Ambré

Brown Butter Molasses Cookies | La Pêche Fraîche

The evening sings in a voice of amber, the dawn is surely coming.

—Al Stewart

Brown Butter Molasses Cookies | La Pêche Fraîche

I’m glad to no longer be living in the Midwest this week.
The last time the Polar Vortex flew through, ripping rents through cozy winter scenes, was in 2014, when I was a freshman at UChicago.
It was right after my grandfather had passed, and I remember the dark chill running deeper in my life than just the winds outdoors.
Back then, I made my first pavlova, light and lemony and so very sunny, to counteract the cold.
I actually wrote and created a lot, to keep myself busy.

These days, in New York, it’s been cold as well. Today, it’s 10 degrees F.
I won’t be too dramatic about that given that my friends back in Chicago are suffering -9 degrees F, which probably feels balmy compared to what they’ve had in the last stretch of days.
I rather like to stay inside, cozied up with a good TV show, a warmed up cinnamon scroll, and my love.

Alas, work has been calling, and calling, and calling.
I am so worn down from my job (remember a few months back, when I claimed everything was going to be happy-busy-busy-happy? Um… I was wrong. It’s more like busy-busy-busy-patently unhappy), I feel like my entire perspective on it has changed. It has taken so much of my mental energy, protruding further into my brain space that it has any wont to.

I haven’t been on this page in a long, long stretch, and it is almost entirely due to work.
Not that I don’t have time here and there to eke out a post, but that my fingers are weary of typing, and my eyes are tired of staring at blue screens.
My oven hasn’t been turned on in ages. A dark chill in my life, indeed.

Brown Butter Molasses Cookies | La Pêche Fraîche

These craggy cookies are one of the best winter cookies I could ever imagine.
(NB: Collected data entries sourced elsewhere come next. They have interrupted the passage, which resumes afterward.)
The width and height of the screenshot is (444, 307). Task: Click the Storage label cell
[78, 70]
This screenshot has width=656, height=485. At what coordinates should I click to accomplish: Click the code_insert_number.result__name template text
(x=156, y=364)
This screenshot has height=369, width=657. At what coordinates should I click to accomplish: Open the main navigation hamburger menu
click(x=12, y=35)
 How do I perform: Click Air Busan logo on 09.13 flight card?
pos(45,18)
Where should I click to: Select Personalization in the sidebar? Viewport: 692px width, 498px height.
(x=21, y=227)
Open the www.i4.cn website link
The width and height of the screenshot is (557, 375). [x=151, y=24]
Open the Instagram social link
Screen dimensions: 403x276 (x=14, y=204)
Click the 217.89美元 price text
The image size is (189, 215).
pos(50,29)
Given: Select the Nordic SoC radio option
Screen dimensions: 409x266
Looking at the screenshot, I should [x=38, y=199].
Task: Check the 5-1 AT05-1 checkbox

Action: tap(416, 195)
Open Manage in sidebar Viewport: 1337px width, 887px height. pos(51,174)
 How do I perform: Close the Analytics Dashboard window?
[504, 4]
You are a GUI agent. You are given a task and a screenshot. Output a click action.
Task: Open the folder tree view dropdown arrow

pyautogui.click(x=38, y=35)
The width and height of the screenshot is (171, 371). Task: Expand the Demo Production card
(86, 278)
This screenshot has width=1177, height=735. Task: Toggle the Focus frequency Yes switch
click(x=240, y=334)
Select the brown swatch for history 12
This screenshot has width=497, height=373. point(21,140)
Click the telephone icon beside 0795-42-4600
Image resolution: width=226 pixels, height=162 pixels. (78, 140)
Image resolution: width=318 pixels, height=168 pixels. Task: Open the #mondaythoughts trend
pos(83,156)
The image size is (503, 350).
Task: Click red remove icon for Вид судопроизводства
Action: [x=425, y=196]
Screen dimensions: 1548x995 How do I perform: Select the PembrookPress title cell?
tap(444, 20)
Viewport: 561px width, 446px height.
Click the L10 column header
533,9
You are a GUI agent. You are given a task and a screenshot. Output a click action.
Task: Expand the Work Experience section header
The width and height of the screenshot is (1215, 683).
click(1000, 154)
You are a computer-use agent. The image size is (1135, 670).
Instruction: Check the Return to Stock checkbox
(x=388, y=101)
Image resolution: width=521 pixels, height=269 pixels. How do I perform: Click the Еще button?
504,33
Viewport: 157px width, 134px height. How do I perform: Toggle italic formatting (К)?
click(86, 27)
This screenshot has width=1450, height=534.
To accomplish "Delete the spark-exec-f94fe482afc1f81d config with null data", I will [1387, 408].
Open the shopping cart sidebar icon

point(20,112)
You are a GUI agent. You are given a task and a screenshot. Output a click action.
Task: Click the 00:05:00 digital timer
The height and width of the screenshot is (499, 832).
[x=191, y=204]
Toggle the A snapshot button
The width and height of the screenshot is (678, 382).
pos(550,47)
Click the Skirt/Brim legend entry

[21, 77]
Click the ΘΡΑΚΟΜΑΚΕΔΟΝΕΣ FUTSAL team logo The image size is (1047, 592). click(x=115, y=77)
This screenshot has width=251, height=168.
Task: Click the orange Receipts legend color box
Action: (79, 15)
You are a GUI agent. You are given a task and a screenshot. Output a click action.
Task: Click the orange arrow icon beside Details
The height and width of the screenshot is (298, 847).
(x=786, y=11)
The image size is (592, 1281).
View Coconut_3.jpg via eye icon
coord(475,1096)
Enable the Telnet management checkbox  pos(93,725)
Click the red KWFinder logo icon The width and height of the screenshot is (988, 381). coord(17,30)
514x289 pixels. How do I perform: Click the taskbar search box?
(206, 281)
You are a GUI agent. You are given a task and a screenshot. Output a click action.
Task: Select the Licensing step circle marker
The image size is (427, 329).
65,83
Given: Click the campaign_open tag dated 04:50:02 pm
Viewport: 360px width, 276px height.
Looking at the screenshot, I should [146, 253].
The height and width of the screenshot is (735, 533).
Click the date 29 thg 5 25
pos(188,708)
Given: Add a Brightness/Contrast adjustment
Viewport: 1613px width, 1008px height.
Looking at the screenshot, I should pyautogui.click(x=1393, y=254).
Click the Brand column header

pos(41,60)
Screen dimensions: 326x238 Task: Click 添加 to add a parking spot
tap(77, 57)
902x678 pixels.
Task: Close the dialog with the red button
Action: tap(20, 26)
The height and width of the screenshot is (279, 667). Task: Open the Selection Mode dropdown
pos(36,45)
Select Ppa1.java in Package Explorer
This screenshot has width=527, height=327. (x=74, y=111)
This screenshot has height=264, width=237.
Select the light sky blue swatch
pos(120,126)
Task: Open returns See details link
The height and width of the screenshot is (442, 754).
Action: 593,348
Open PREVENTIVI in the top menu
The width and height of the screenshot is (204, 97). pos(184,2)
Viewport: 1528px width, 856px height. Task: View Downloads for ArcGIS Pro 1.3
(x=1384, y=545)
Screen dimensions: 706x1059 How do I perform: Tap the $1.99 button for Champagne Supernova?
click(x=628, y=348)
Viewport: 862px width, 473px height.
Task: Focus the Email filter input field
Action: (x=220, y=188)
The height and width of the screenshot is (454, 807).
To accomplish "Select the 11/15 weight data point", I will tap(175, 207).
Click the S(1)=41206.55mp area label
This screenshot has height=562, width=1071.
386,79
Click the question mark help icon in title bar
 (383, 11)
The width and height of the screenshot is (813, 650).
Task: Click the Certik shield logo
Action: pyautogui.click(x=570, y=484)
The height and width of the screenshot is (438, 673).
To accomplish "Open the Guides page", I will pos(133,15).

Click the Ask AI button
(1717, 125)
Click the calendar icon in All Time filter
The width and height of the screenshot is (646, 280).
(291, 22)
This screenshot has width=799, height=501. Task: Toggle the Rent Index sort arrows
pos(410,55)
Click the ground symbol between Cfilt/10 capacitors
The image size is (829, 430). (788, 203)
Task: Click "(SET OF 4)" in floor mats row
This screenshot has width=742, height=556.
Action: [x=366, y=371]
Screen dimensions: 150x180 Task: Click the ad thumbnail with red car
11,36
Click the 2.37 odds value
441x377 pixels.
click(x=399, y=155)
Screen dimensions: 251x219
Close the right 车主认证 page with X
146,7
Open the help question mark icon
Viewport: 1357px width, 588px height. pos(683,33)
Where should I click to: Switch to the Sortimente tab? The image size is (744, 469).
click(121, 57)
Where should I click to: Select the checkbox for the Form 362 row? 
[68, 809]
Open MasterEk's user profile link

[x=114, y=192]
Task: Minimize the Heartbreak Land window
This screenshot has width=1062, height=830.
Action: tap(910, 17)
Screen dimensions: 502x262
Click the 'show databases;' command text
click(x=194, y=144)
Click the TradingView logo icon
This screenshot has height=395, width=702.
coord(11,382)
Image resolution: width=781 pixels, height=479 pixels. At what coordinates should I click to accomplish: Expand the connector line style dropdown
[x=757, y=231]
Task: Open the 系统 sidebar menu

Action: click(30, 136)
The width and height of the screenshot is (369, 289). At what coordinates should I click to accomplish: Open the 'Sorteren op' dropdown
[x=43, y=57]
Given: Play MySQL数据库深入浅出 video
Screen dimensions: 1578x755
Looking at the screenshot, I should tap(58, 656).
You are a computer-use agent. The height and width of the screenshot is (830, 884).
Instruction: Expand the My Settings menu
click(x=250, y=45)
They are supremely chewy, thanks to a heavy hand of molasses and a slight underbaking; they stay soft for days due to these same methods.
No spices here—they’re not gingerbread cookies. They are truly pure molasses cookies.
They taste of browned butter, slightly nutty and very rich.
The molasses provides a deep, almost bitter caramel flavor, and a light touch of vanilla is really the only other flavor they need.

I implore you to make these. You don’t even have to wait for your butter to soften! Just throw it in a pan and watch it burble away happily.

Brown Butter Molasses Cookies | La Pêche Fraîche

I will be back soon.
I can’t miss Valentine’s day. It’s one of my very favorite holidays for baking and creating.
x

Brown Butter Molasses Cookies | La Pêche Fraîche

Brown Butter Molasses Cookies
makes 16 large cookies

ingredients:
200 grams (14 tablespoons; 1 3/4 sticks) butter
450 grams (2 1/4 cup) sugar
100 grams (5 tablespoons) molasses
255 grams (2 cups plus 2 tablespoons) AP flour
1/2 teaspoon baking soda
1/4 teaspoon baking powder
3/4 teaspoon kosher salt
1 egg
1 egg yolk
1 teaspoon vanilla extract

directions:
Brown butter in a pan: melt butter over medium heat, then stir while cooking until the butter foams, the foam subsides, and then the bits at the bottom turn golden brown and the butter itself is deepening in color.
Pour butter into a bowl; allow to cool while you prepare the other ingredients.
Preheat oven to 350 degrees F.
Line 2 baking sheets with parchment paper.
Stir sugar with molasses vigorously until the mixture is uniformly caramel in color.
Set aside 1/2 cup of this mixture in a shallow bowl, pan, or rimmed plate.
Pour the rest of the sugar and molasses mixture into the cooled brown butter and whisk until combined.
Add the egg and the egg yolk and the vanilla; mix until lighter in color and fluffier, about 1 minute.
Add the flour, baking soda, baking powder, and salt and stir together until homogeneous, about 1 minute.
Scoop out 1/3 cup balls and roll between your palms to create smooth balls.
Drop into the remaining sugar and roll around to coat.
Place onto prepared pans with about 2 inches between each one.
Bake for 11 minutes, until puffed and golden on edges.
Remove from oven, drop pan on stovetop or oven rack once to deflate the cookies, then allow to cool for 5 minutes before removing to a wire rack to cool completely.